About 60 years ago I learned something about deaf people, and I’ll bet that not many now know what I learned then. I learned that people who can’t hear could run faster than anyone else. How did I learn that?
The house where my family lived from 1949 until nearly 1960 was just two blocks from the Ohio State School for the Deaf. Of course, we called it the “deaf school.” The school in Columbus was–and still is–on land that had been a golf course before the state acquired it around 1950. A major cross-town street runs past the entrance to the school; the campus was—and still is—a cluster of one-story buildings sitting several hundred yards back from the street. Now, today, as an adult, I know it is only several hundred yards. When I was ten, it looked like the buildings were a mile or two away across a vast plain of the former golf course. That vast plain was our playground. There was no other in the neighborhood. We played football and baseball there. We were pirates, cowboys, adventurers in the heavy shrubbery that lined the school’s entrance driveway. I remember one attempt at civil engineering—building a “dam” across a tiny stream after a heavy spring rain.

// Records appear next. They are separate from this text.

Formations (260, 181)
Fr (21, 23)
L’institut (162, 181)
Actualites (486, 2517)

But games ended when we saw people—students–walking out of the school toward us. On many afternoons, young people from the school would go in groups toward the street—to catch the bus or walk to the nearby shopping center. We knew we had to give them plenty of distance. That was because we knew there was something funny about them. They made odd movements with their hands. Some of them made unusual sounds to one another. And, we knew, they could run. We saw them and either hid in the shrubs or headed for home because we knew that, if we got too close and they spotted us, they would run after us, catch us, and do unspeakable things to us. We abandoned the field; we knew better than to hang around.
We just knew. We learned, seemingly, from the air. I can’t today recall any specific event that tells me how we learned. I do understand now the effects on us of that distance across the field and the messages about difference that distance and separation transmit. I can report that no one I knew was ever harmed, chased, or even approached by any student from the School for the Deaf. I suspect they were as apprehensive about us as we were about them, and I wonder sometimes what stories they might have held or told about my friends and me. What unspeakable acts were we believed ready to commit?
Separation (I never went to school with other kids who could not hear) and distance(that several hundred yards that looked like miles) turned out to be effective teachers. It took me a long time to get clear about what I “knew.” It took a long time not to be afraid.